▶ **YOUR INSTRUCTIONS**: Across the material below, count the lines that include the word "refresh" and give only that count.

=====

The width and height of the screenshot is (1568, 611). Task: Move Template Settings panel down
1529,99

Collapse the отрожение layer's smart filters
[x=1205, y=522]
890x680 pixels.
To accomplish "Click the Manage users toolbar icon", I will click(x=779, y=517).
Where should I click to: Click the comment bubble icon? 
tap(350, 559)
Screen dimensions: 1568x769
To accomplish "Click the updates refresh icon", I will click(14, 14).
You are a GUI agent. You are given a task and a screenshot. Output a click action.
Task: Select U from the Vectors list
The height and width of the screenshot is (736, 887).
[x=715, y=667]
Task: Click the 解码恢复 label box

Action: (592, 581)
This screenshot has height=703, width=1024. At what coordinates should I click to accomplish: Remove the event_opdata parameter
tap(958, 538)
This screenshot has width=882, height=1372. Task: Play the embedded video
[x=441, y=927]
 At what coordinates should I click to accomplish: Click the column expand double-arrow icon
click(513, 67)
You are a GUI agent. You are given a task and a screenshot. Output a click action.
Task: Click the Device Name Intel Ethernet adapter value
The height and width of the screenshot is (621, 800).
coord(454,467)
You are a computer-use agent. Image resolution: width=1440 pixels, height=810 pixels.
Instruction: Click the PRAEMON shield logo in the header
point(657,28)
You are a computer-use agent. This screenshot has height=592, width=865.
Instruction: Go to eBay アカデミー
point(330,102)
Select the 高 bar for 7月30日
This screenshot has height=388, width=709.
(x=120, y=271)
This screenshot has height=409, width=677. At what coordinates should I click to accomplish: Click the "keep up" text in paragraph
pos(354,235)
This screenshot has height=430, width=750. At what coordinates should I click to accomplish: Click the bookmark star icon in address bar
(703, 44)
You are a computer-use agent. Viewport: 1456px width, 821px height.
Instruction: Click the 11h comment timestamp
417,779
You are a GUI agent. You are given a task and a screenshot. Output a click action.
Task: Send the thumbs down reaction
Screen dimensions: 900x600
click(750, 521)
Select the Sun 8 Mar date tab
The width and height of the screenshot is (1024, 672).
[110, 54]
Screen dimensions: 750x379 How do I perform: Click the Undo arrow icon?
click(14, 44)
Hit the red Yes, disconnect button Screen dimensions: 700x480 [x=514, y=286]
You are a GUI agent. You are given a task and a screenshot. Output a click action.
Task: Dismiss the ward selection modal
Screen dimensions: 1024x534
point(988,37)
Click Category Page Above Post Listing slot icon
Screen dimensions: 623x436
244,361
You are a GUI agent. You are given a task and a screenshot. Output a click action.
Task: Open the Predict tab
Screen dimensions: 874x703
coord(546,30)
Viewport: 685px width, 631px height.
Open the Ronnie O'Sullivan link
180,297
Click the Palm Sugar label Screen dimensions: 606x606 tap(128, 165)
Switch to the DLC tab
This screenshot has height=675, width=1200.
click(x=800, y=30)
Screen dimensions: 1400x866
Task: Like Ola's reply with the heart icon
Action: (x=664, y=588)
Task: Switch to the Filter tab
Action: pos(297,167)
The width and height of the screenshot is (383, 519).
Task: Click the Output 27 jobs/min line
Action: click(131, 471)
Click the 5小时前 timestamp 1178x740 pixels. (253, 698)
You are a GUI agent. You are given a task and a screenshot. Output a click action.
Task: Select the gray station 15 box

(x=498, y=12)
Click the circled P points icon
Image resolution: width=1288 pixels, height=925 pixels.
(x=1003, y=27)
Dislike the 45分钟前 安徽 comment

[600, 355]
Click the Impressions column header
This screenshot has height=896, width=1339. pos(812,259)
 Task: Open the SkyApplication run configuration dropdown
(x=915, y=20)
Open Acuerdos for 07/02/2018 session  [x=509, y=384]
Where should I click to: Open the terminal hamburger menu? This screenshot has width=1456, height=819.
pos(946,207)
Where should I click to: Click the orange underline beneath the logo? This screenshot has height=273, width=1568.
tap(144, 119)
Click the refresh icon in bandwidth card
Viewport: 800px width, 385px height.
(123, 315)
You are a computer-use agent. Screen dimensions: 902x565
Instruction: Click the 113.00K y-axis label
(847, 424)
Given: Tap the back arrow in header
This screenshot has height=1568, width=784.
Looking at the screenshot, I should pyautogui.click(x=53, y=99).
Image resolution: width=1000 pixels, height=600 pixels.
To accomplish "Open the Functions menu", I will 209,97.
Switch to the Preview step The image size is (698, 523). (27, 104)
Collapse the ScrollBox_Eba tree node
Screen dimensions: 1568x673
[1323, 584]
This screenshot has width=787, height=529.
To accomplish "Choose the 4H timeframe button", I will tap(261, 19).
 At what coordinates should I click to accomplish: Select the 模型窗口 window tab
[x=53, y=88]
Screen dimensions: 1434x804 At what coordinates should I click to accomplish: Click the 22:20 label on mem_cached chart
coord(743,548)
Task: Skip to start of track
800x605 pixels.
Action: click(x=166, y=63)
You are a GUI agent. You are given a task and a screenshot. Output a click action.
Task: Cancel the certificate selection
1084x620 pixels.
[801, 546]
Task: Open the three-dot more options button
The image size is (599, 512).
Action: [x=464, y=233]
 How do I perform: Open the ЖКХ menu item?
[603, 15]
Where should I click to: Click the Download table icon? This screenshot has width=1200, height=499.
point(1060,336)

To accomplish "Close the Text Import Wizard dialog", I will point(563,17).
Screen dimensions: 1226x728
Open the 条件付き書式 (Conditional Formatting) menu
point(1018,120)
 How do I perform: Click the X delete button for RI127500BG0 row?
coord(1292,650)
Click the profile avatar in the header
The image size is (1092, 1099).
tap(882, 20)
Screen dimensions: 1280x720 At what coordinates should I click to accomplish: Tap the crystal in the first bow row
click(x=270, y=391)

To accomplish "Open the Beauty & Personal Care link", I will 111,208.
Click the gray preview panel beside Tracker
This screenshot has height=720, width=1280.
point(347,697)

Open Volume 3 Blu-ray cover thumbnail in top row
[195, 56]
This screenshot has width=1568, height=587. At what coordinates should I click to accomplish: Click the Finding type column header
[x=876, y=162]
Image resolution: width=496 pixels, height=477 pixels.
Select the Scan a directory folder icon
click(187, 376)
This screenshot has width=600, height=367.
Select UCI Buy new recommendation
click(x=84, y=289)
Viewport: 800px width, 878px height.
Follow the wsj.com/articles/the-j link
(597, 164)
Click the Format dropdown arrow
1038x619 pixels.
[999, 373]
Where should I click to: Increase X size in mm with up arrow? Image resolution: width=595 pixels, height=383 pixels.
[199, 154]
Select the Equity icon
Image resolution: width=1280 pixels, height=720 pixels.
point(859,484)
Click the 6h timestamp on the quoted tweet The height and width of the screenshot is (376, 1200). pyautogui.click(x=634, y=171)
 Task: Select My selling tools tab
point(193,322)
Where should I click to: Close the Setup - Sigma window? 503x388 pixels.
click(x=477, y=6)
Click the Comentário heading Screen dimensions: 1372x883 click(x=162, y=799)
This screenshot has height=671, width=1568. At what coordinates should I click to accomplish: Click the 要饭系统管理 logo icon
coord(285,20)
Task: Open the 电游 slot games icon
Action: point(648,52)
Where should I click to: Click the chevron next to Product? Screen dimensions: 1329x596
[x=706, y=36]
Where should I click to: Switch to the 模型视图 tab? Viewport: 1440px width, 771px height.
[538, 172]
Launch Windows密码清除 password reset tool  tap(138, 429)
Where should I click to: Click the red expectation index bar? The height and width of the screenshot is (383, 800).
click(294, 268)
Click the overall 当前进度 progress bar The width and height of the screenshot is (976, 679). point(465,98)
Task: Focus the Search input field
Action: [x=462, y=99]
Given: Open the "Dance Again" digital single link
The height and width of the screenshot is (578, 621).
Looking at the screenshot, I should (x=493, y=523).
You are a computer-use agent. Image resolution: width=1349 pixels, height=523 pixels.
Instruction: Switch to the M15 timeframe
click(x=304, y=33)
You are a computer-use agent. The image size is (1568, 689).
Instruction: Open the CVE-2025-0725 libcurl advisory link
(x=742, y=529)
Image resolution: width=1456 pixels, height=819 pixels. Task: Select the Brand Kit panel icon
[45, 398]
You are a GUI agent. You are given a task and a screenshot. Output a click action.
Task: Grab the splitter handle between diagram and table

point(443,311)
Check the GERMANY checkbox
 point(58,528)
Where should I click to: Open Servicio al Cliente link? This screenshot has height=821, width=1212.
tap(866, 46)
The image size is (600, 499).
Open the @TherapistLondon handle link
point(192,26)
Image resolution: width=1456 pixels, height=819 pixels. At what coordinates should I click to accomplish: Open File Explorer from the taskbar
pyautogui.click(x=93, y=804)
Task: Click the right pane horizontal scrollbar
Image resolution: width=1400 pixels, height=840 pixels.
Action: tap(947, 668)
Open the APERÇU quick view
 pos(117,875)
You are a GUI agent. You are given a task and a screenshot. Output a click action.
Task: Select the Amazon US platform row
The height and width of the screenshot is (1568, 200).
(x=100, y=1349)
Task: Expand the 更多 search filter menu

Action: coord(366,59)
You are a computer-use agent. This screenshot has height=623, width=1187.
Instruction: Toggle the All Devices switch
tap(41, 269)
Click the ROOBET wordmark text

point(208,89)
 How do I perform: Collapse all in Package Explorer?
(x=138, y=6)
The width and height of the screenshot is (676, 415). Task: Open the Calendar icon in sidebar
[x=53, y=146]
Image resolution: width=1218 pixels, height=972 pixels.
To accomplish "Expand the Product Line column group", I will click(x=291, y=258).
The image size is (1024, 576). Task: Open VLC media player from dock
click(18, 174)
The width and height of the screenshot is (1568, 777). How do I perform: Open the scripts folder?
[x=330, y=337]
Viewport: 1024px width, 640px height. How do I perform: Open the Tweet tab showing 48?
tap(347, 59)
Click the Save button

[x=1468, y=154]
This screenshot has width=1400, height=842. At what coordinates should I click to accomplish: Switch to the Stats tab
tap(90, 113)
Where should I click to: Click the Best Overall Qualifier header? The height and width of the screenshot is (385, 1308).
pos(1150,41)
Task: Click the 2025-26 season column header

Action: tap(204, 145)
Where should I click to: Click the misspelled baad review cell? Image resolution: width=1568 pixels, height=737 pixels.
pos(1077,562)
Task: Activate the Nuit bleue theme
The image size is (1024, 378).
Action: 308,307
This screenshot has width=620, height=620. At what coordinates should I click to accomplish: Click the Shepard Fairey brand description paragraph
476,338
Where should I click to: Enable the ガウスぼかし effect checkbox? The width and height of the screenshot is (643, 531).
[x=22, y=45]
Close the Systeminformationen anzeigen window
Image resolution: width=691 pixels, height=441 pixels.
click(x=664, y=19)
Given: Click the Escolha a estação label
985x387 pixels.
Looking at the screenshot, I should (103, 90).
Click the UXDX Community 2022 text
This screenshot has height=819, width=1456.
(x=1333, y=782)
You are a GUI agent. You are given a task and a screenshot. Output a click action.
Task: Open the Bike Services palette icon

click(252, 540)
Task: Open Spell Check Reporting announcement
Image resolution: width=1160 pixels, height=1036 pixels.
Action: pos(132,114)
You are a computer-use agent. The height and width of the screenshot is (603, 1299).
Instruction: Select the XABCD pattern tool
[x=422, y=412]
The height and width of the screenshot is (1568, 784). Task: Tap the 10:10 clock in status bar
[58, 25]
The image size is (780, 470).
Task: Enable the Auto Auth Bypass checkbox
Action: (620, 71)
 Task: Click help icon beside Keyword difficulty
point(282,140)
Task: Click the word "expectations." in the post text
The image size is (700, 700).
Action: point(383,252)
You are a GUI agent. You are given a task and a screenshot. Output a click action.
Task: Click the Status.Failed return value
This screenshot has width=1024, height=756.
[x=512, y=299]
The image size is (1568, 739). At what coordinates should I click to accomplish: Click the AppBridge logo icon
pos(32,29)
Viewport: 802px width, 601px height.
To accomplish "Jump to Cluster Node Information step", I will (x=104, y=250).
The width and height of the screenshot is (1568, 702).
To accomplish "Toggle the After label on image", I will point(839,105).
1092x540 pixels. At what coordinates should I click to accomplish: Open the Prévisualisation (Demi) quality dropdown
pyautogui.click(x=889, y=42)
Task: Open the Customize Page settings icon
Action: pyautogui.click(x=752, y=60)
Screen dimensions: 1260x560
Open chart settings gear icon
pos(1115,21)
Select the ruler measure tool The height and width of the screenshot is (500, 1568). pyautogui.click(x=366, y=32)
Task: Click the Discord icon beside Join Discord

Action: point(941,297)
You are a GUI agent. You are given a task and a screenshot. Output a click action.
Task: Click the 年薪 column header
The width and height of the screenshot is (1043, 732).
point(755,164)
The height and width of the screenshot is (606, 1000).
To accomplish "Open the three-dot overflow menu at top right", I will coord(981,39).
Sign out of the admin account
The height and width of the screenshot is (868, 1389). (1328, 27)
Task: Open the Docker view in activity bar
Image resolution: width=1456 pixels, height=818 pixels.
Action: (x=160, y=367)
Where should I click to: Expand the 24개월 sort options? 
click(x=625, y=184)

=====

▶ **SOLUTION TO THIS PROBLEM**: 2